- **Deine Aufgaben**
1 > Wer übt laut dem Text über die Redefreiheit kein Bürgerrecht aus?
2 > Schreibe aus dem Text über die Redefreiheit den Abschnitt ab, der bei „Diese unsere Haltung“ beginnt und bei „kein Bürgerrecht aus.“ endet.
3 > Führe den Text über die Redefreiheit nach seinem letzten Satz weiter.

- **Zitierte Passage**
■ ■ ■
Ja, auch ich bin ein Charlie, aber – wie ich hoffe – eine andere Sorte als jene, die sich heute in Paris auf die Brust trommeln und in die Welt schreien, sie träten für die freie Rede ein. Diese Leute sind in meinen Augen Pseudo-Charlies, die für die Redefreiheit der einen, aber gegen die der anderen sind.

Charlies wie wir wissen, dass auch die beste Medaille eine nicht so tolle Kehrseite hat. Sie sind der Ansicht, dass in unseren (vorgeblich) freien Ländern Ansichten auch maßlos sein, provozieren und religiöse und politische Gefühle verletzen dürfen und sie wissen, dass das ein zweischneidiges Schwert ist. Im Namen der Freiheit verteidigen sie auch Äußerungen (Äußerungsmöglichkeiten), die für sich genommen witzlos sind, weil es dem Urheber offenkundig nur um die Provokation geht.

Diese unsere Haltung gilt für alle Meinungen und Religionen sowie deren Kritiker/Feinde gleichermaßen und sie bedeutet auch nicht, dass wir glauben, dass die freie Meinungsäußerung überhaupt keine Schranke haben sollte. Wer zu einem Mord aufruft, übt kein Bürgerrecht aus.
■ ■ ■
- **Bereitgestelltes Material**
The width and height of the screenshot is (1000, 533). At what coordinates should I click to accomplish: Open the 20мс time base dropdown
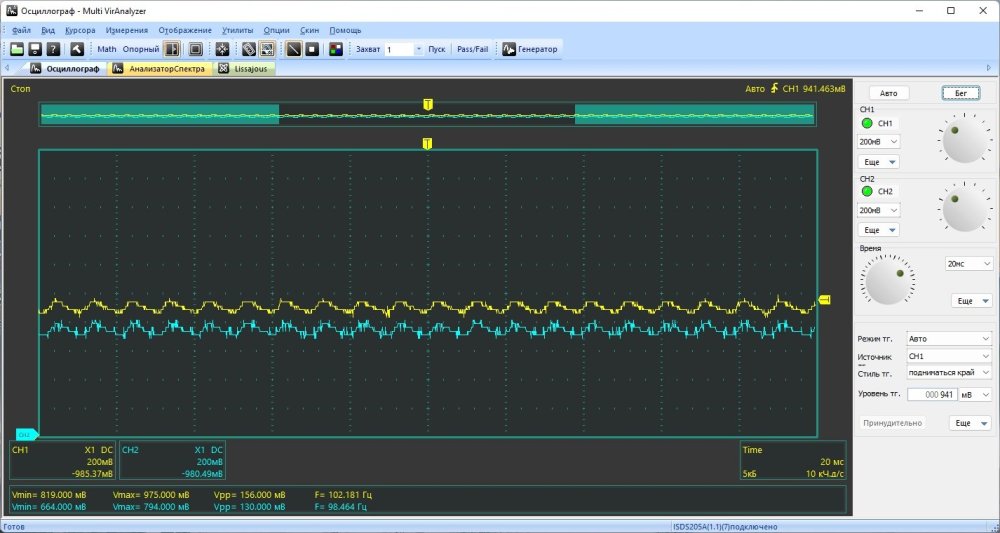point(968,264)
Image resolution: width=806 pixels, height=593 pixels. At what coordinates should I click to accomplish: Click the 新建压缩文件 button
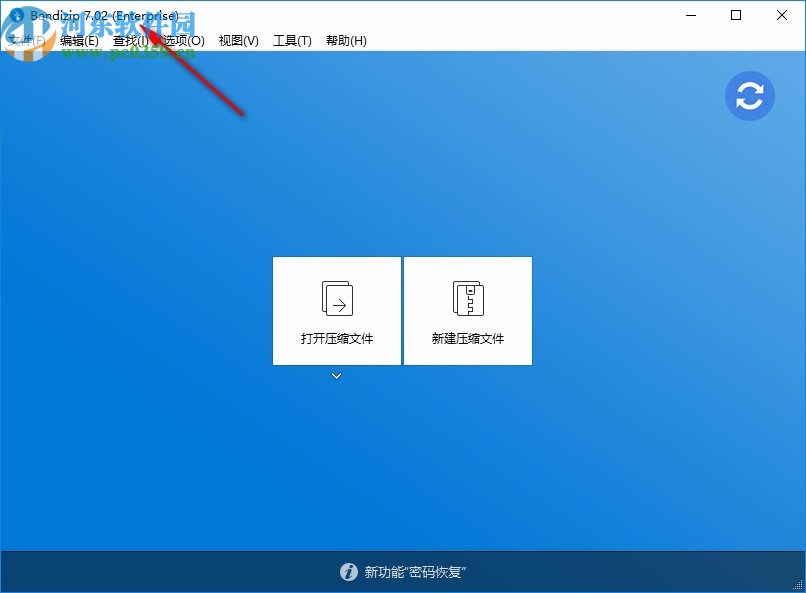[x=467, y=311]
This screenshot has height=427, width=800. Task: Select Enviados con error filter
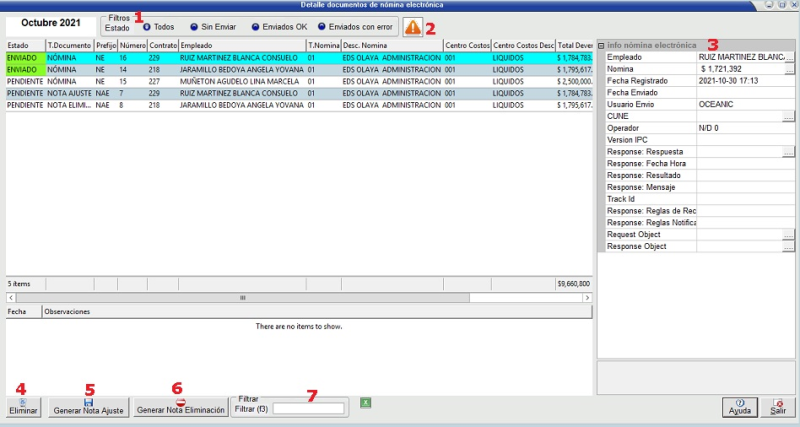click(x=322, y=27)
■ ■ ■
- **Ergebnisse je Aufgabe**
1 > Wer zu einem Mord aufruft.

2 >
Diese unsere Haltung gilt für alle Meinungen und Religionen sowie deren Kritiker/Feinde gleichermaßen und sie bedeutet auch nicht, dass wir glauben, dass die freie Meinungsäußerung überhaupt keine Schranke haben sollte. Wer zu einem Mord aufruft, übt kein Bürgerrecht aus.

3 >
Und ja, menschliche Gefühle sind für uns auch ein Rechtsgut, aber leider – oder Gottseidank – eines, von dem sich objektiv nur schwer sagen lässt, ob es tatsächlich verletzt wurde oder ob dies aus anderen Gründen vorgeschoben wird.

Politisches und religiöses Empfinden kann von sich nur schwer behaupten, von rationalen Argumenten beleidigt worden zu sein und daraus den Anspruch ableiten, gegen Kritik/Widerrede geschützt zu werden.

Wenn in ihren Gefühlen Gekränkte glaubwürdig bleiben wollen, müssen sie darauf verweisen, dass sie von ungerechten, vielleicht von Beleidigungsabsicht getragenen und möglicherweise „extremen“ Ansichten anderer verletzt worden sind.

Das kann auch durchaus stimmen, begründet aber noch lange kein Anrecht auf staatlichen Schutz. Denn mein Recht nicht gekränkt zu werden konfligiert mit dem Recht der anderen, sich frei ausdrücken zu dürfen.

“In meinem politischen Buch“ besteht kein Zweifel daran, welches dieser beiden Rechtsgüter wichtiger ist. In einer freien politischen Gemeinschaft muss im Zweifel – also immer – die Redefreiheit klaren Vorrang haben. Das ist unabhängig davon, ob es sich im konkreten Fall um die Meinung einer Mehrheit oder einer Minderheit handelt (das ist sowieso im Fluss).

Das ist das Hauptmotiv, warum ich ein Charlie bin – aus prinzipiellen Erwägungen. (Aus praktischen Gründen halte ich das Verhalten bzw. die blauäugige Sorglosigkeit von Charlie Hebdo für ziemlich dumm und nachgerade eines Darwin-Awards für würdig).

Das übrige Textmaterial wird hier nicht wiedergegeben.